> _Study text_:
----
Trans Women: Both Bias Crimes and ART-Adherence Rates Up
Despite very high rates of anti-gay discrimination and violence, new research indicates that HIV-positive transgender people are just as likely to stay in care, take their meds and have similar outcomes as other PLWHAs.
A study from the Perelman School of Medicine at the University of Pennsylvania published on May 30 in the publication Clinical Infectious Diseases looked at 37,000 patients at 13 U.S. HIV clinics from 2001-2011. It suggested an encouraging shift from earlier studies that reported a poor retention in care and drug adherence in transgender people, a high risk group for HIV.
"It's a combination of things: there have been great advances in HIV therapy and management over the last decade and increased attention from advocates and groups on identifying people infected with HIV quickly, linking them to care in a timely fashion, and starting treatment earlier," said Baligh R. Yehia, MD, MPP, MSHP, a clinical instructor in the division of Infectious Diseases at Penn Medicine. "In addition, there is an increased focus on lesbian, gay, bisexual, and transgender (LGBT) health in general."
In the retrospective analysis, Yehia found that transgender people receiving care had similar rates of retention, antiretroviral therapy (ART) coverage and HIV suppression as non-transgender men and women over the 10-year period.
Several factors could explain why care and suppression rates have improved and become more equal, including advances in HIV therapy and management and increased attention on early detection, care and treatment. Yehia said that there is also an overall increased focus on LGBT healthcare.
"Over the past five years, leading federal institutions and national organizations...have emphasized the importance of improving the health of LGBT populations by understanding and addressing their unique health care needs, identifying research gaps and opportunities, and developing educational activities to address the needs of LGBT trainees, faculty, staff and patients," he said.
For the study, Yehia and colleagues, including Kelly A. Gebo, MD, MPH, of the Johns Hopkins University School of Medicine, retrospectively looked at 36,845 patients from 13 clinics within the HIV Research Network, a consortium that cares for HIV-infected patients across the nation, from 2001 to 2011. Of the group, 285 self-identified as transgender.
----
> _Problem details_:
Answer these questions from the article on HIV care for transgender patients:
(a) In which publication did the study appear?
(b) What role does Baligh R. Yehia hold at Penn Medicine?
(c) How many patients in the study group self-identified as transgender?
The records that come next have no connection to the article on HIV care for transgender patients.

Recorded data
----
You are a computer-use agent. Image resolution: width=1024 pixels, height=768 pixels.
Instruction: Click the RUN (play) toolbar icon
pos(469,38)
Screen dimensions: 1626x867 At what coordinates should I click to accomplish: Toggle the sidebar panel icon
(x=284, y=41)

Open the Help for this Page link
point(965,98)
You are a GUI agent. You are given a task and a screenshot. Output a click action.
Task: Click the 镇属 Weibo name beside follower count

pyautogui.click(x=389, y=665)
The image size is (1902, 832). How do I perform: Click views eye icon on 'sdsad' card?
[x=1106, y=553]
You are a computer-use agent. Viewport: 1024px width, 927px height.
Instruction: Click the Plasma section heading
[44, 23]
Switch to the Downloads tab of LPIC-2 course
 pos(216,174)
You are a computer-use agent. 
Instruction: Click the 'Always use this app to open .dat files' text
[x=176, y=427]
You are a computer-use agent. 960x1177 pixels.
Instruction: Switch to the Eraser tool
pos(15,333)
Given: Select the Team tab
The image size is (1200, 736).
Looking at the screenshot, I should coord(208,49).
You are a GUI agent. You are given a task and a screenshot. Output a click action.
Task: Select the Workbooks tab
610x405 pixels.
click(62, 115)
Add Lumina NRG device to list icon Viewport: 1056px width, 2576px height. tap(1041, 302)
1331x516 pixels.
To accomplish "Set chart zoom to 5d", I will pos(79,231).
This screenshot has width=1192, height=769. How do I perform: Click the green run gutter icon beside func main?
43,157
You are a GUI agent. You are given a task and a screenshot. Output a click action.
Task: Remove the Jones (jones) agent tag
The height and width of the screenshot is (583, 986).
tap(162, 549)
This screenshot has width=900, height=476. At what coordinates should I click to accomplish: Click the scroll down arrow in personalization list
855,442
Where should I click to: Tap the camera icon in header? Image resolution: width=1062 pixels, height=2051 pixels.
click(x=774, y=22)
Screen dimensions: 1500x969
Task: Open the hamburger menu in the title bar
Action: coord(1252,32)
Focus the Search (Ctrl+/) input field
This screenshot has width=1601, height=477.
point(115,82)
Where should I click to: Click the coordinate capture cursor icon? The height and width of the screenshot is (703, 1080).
----
> _Written response_:
(a) Clinical Infectious Diseases
(b) Clinical instructor in the division of Infectious Diseases
(c) 285